About To Enter My First Option Period

2 Replies

I am looking at a property this week that I think I will be putting in an offer for. I will be living in this property for a few years and I will eventually rent it out. The house is in the North Texas area above 380. Very minor TLC needs to be done from the looks of it, but I do think that some improvements to the floor plan need to be done initially (I am in a house hacking situation where I need 2 bathrooms, and the house only has 1). Most other improvements can be done over time because I will probably be in this house for 3+ years before renting. This will be my first home purchase, so I want to go in and fully prepared as possible to make this happen. My questions below.

1. There is a comparable house that has sold for $10k less than the asking price of this home, and it was move in ready, slightly bigger, and a garage. How much of a bargaining chip can I use that as for putting in my offer. The house makes sense $5k less than the asking price. Because of the lower offer, I plan to have a very short option period. Anything else I can do to make my offer more attractive while still offering below the asking price?

2. If the offer is not accepted, what is the best way to come in with another offer? (I will only do this below the number that makes sense.)

3. If the offer is accepted and I'm in the option period, I need to find a home inspector and I need a contractor to make a bid. What is the best way to get these done?
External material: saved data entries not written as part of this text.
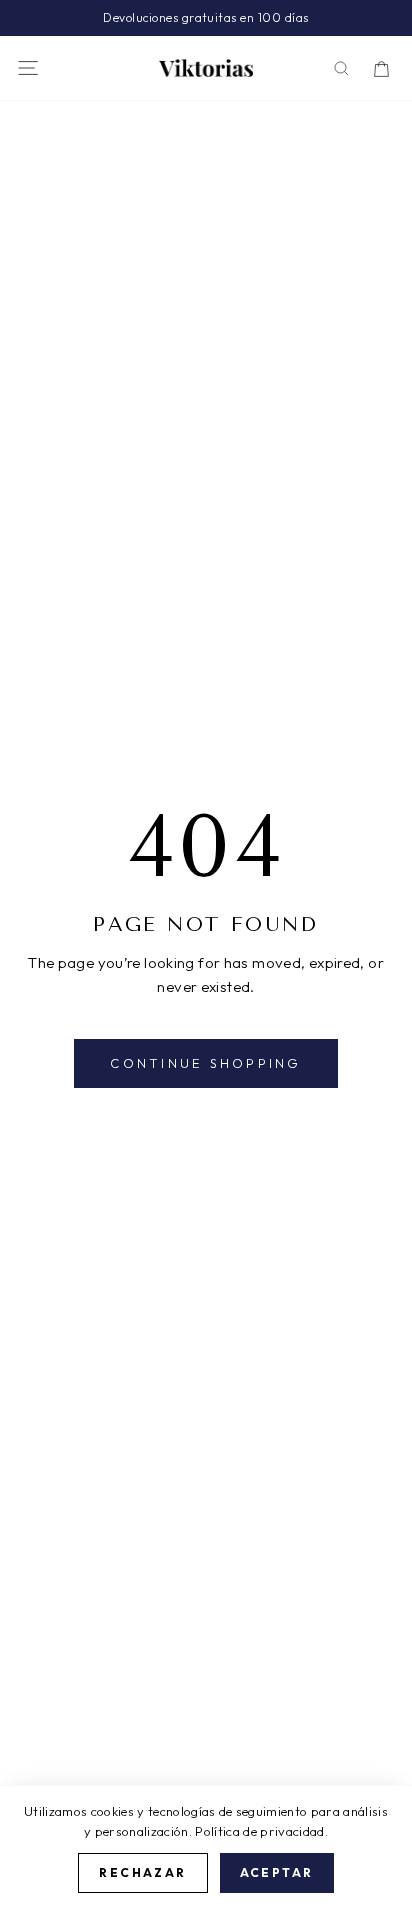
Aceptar (277, 1872)
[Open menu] (28, 68)
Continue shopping (205, 1063)
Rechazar (142, 1872)
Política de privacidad (259, 1831)
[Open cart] (381, 68)
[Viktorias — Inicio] (206, 68)
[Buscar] (341, 68)
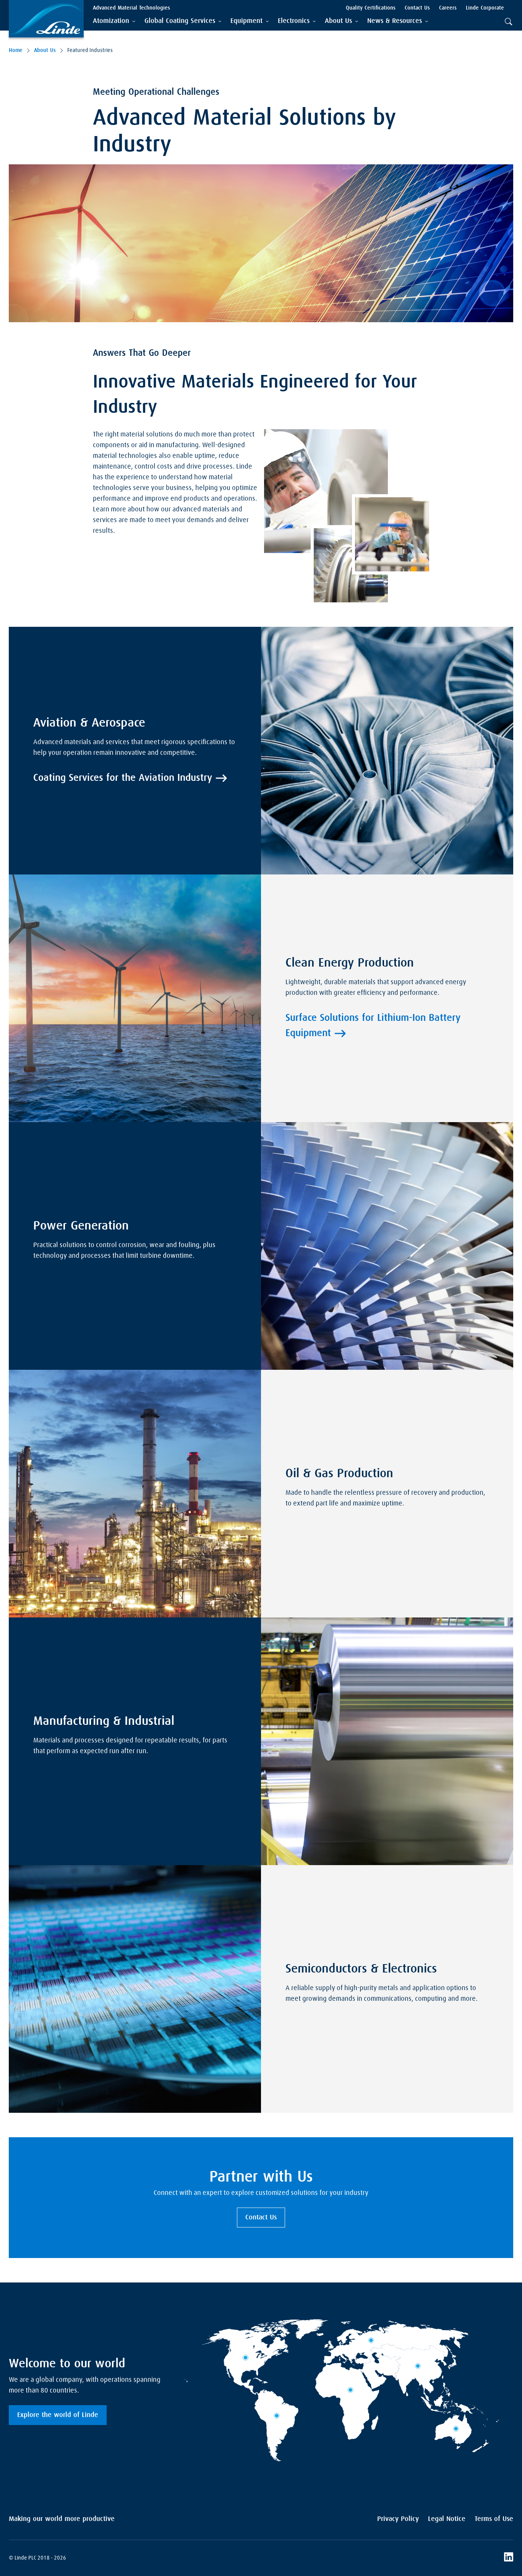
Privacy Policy (398, 2519)
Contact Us (261, 2217)
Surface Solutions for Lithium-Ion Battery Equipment (372, 1025)
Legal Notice (446, 2519)
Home (16, 50)
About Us (45, 50)
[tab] (114, 21)
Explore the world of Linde (57, 2415)
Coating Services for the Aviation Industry (122, 778)
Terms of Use (494, 2519)
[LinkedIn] (508, 2558)
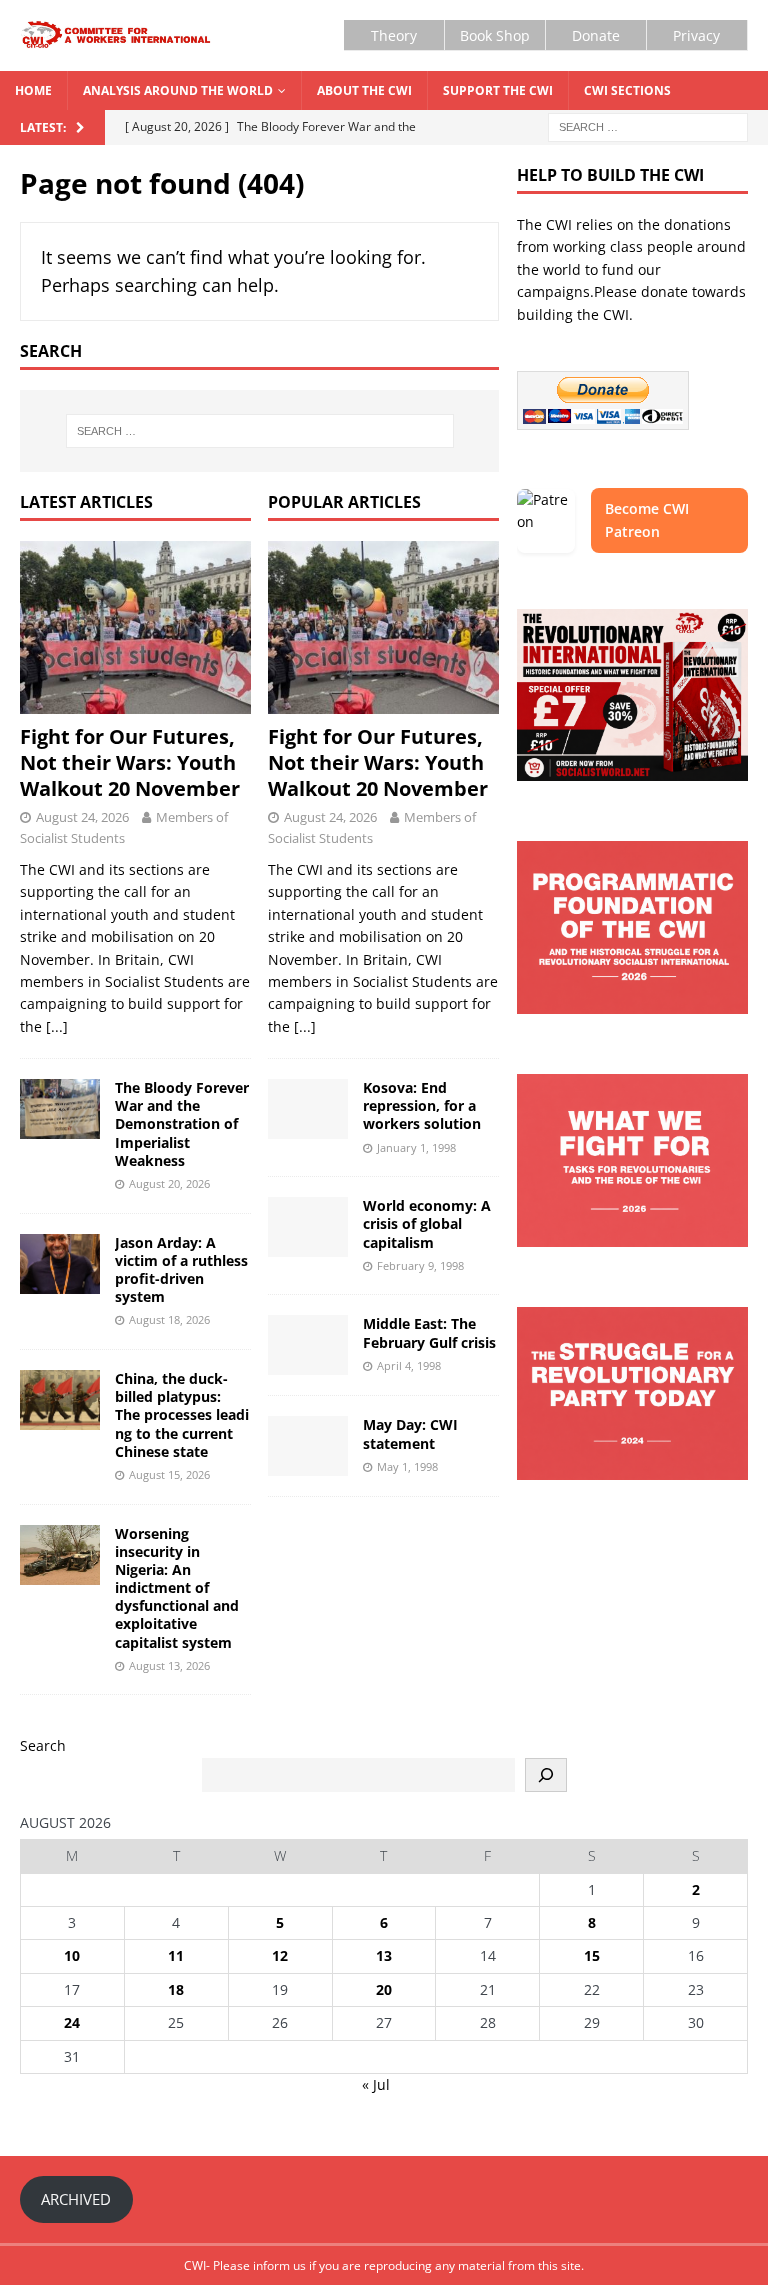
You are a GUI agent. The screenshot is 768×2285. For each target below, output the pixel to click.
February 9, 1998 (420, 1265)
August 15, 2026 (169, 1474)
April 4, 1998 (409, 1365)
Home (33, 90)
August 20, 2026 (169, 1183)
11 (176, 1955)
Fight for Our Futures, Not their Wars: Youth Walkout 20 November (130, 762)
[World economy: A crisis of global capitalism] (308, 1227)
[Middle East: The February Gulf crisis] (308, 1345)
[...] (57, 1026)
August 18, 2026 (169, 1319)
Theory (394, 35)
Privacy (696, 35)
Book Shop (495, 35)
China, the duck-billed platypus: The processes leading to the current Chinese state (182, 1415)
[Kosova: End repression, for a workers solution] (308, 1109)
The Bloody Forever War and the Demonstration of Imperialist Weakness (182, 1124)
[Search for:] (648, 125)
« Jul (376, 2084)
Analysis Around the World (178, 90)
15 (592, 1955)
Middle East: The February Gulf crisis (429, 1332)
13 (384, 1955)
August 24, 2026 (82, 817)
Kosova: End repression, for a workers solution (422, 1105)
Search (43, 1745)
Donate (596, 35)
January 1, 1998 (416, 1147)
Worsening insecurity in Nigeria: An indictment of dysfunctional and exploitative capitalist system (177, 1588)
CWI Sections (627, 90)
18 (176, 1989)
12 (280, 1955)
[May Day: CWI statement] (308, 1446)
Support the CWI (498, 90)
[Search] (546, 1775)
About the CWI (364, 90)
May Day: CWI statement (410, 1433)
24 (72, 2022)
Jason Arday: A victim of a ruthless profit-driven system (181, 1270)
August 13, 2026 (169, 1665)
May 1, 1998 (407, 1466)
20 (384, 1989)
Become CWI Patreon (647, 519)
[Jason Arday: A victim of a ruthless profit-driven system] (60, 1264)
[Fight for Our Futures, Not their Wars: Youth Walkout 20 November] (135, 628)
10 (72, 1955)
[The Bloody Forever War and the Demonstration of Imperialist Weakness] (60, 1109)
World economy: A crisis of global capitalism (427, 1223)
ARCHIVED (76, 2199)
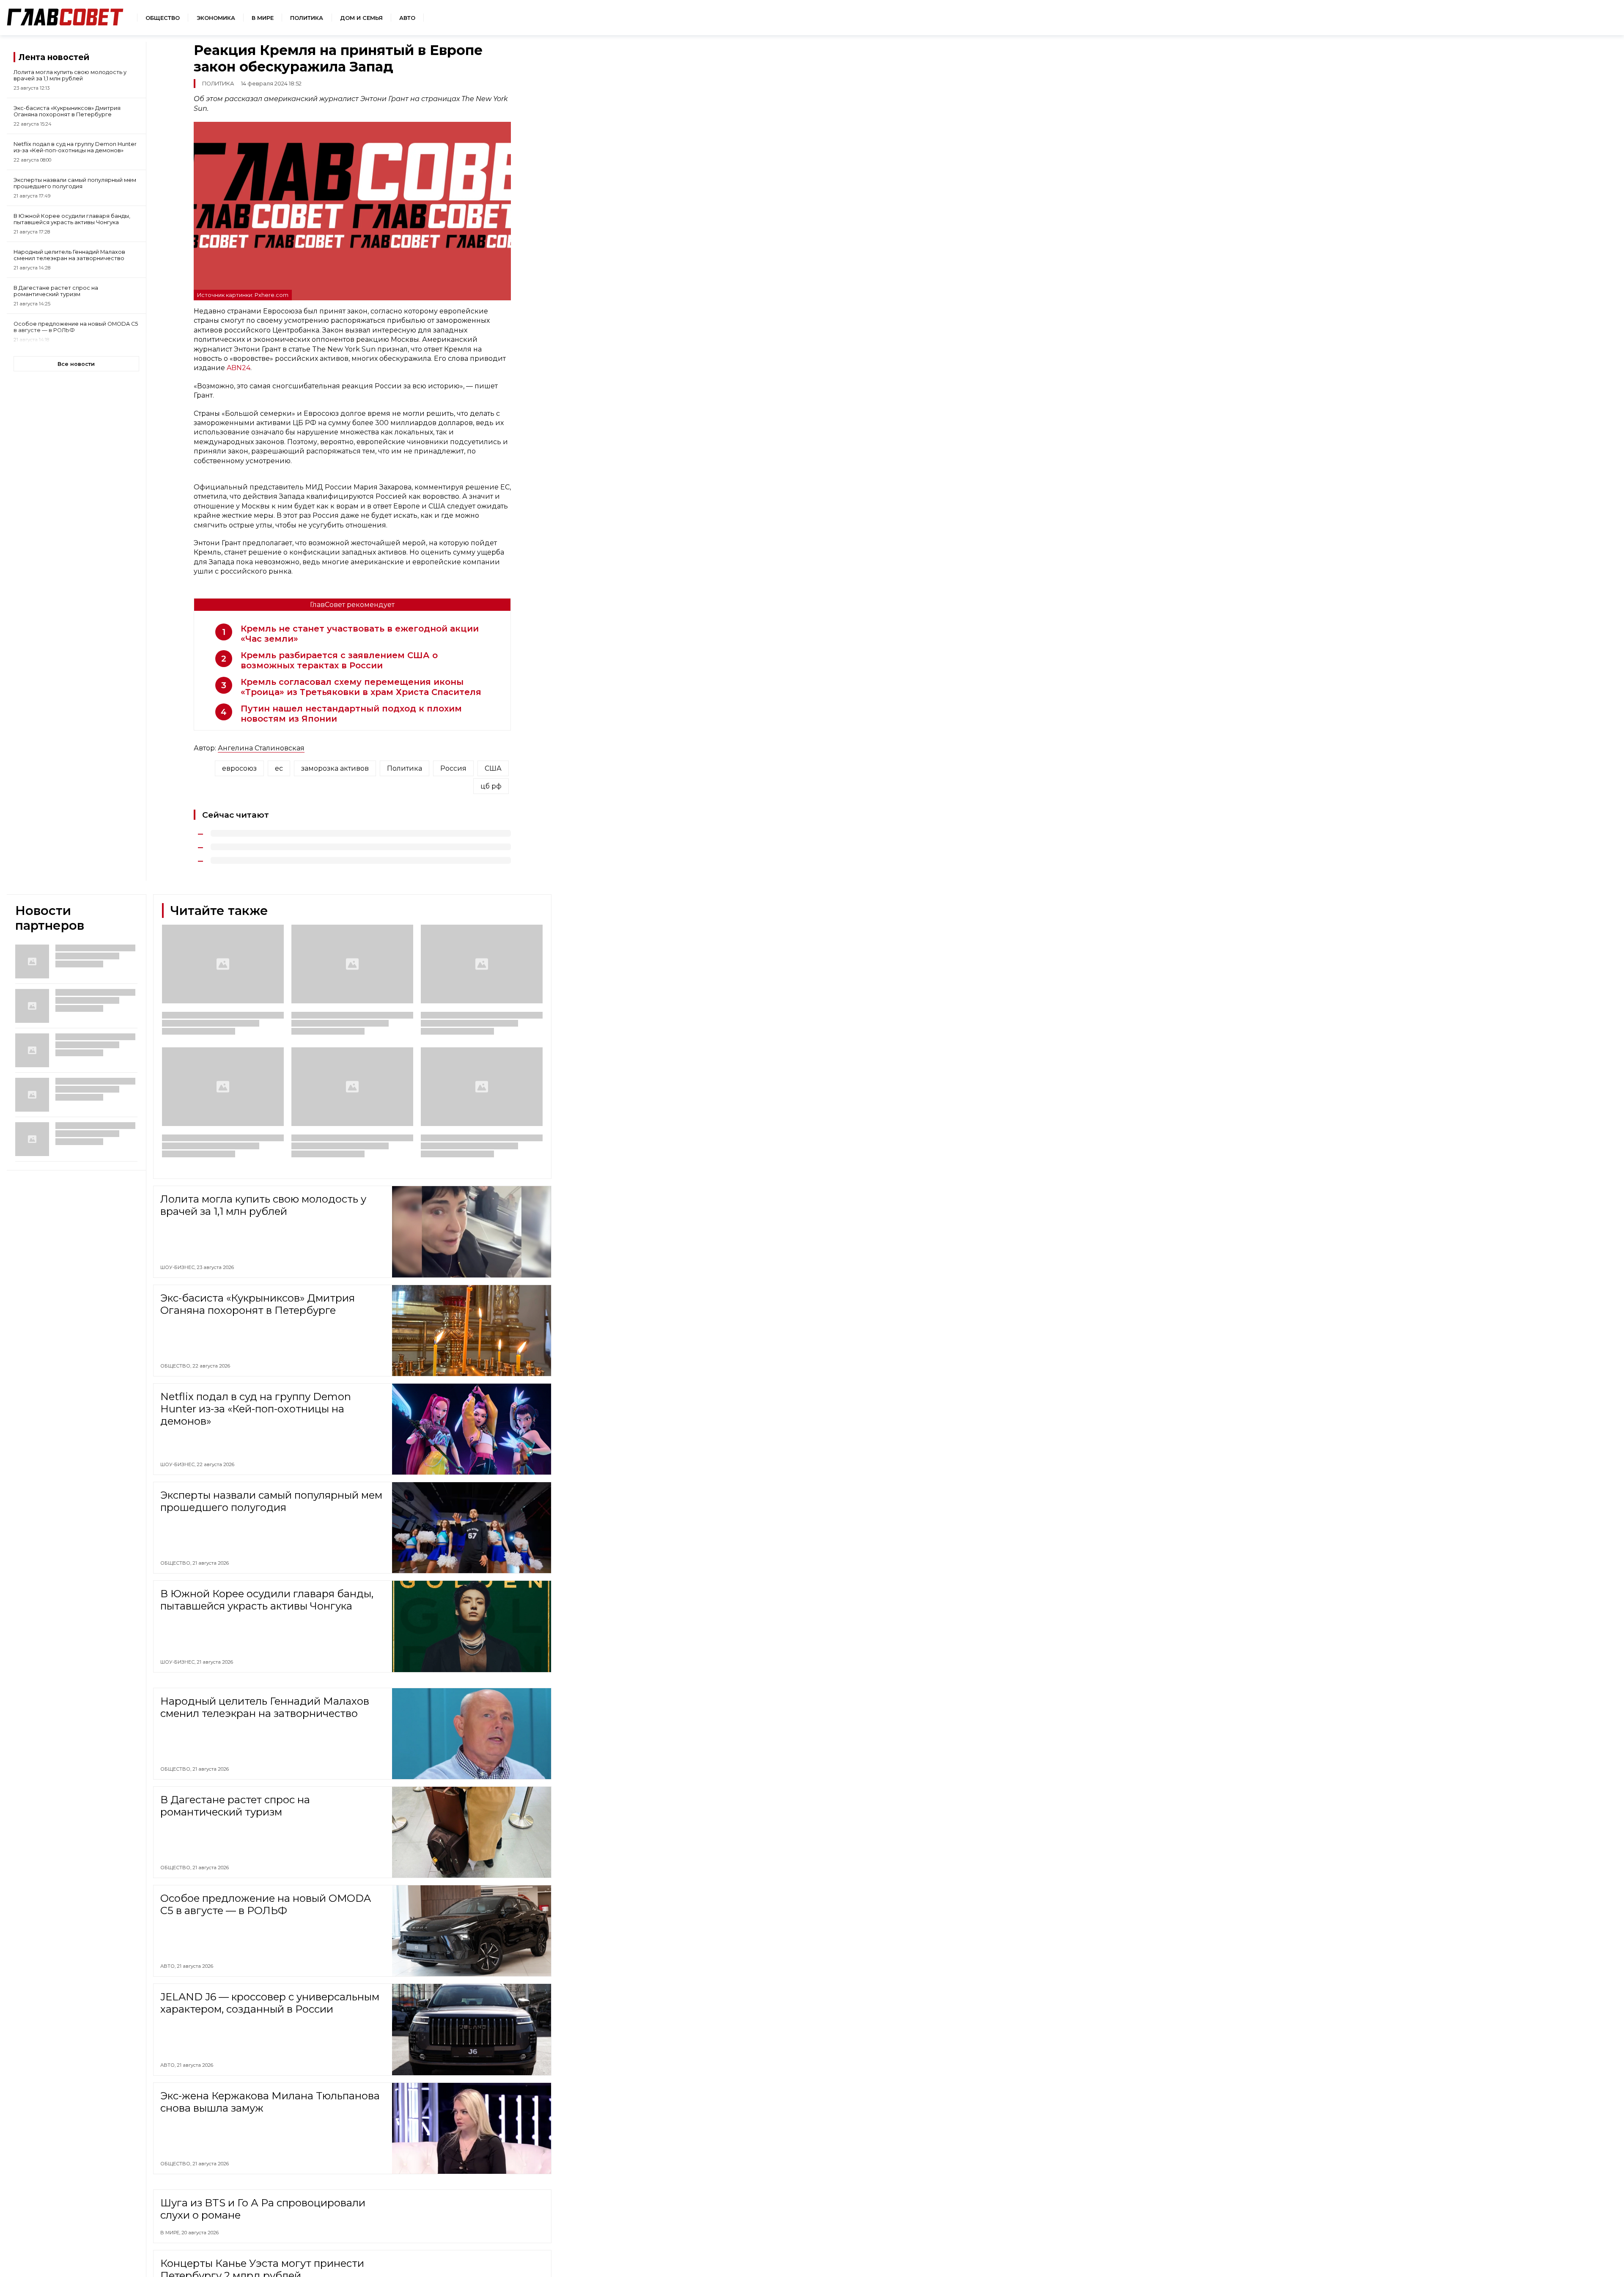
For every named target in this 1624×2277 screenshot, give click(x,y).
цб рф (491, 786)
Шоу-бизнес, (178, 1267)
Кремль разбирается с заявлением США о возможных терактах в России (339, 660)
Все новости (76, 364)
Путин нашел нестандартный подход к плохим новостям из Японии (351, 713)
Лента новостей (54, 57)
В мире (263, 18)
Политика (306, 18)
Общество (162, 18)
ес (279, 768)
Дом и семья (361, 18)
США (493, 768)
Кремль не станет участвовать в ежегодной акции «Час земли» (360, 633)
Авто (407, 18)
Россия (453, 768)
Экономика (216, 18)
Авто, (168, 1966)
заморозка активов (335, 768)
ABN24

I've heard that setting up appointments with multiple contractors is smart to account for no shows. Any other strategies? Who else do I need to talk to to make sure I'm able to do the work I need done with the city, what does the contractor know and what should I be responsible for finding on my own.

4. Any other general advice I should know to make sure my offer is attractive, I'm efficient with the option period, or just anything else that will help me make this into a better deal?

The beauty of the option period is that it gives you the unrestricted right to terminate the contract for any reason whatsoever, even if you just change your mind. I would not offer a short option period. The typical option period is 10 days, which is short enough.

If there are similar comps in the neighborhood that are in better condition, bigger, etc., you can certainly use that as a bargaining chip to get a lower price. 

Where I think your argument goes off the rails is wanting the seller to subsidize improvements you want to make. The seller doesn't care that you're going to house hack and that you need two bathrooms. And even "needing a little TLC" is subjective.

The bottom line is it all comes down to the demand for the house. If it's been on the market for 150 days with no takers, that's a pretty good sign that's it's overpriced. If it just went on the market, then the seller is probably not in the mood to negotiate.

The #1 rule when dealing with sellers is that they always think their property is worth more than it is. 

It sounds like you're not using a Realtor for this transaction. I would suggest that's a mistake. A good Realtor can help you strategize to get the best price you can based on the condition of the property.

To help clarify I'm not expecting the seller to care are all or even know what my intentions are with the house, I don't want them paying for improvments to get me to buy the house, I want to make them on my own. I just want to get my fair price. I also do have a realtor who's fantastic, but I'm trying to do my due diligence and make sure im ready after seeing the house later this week.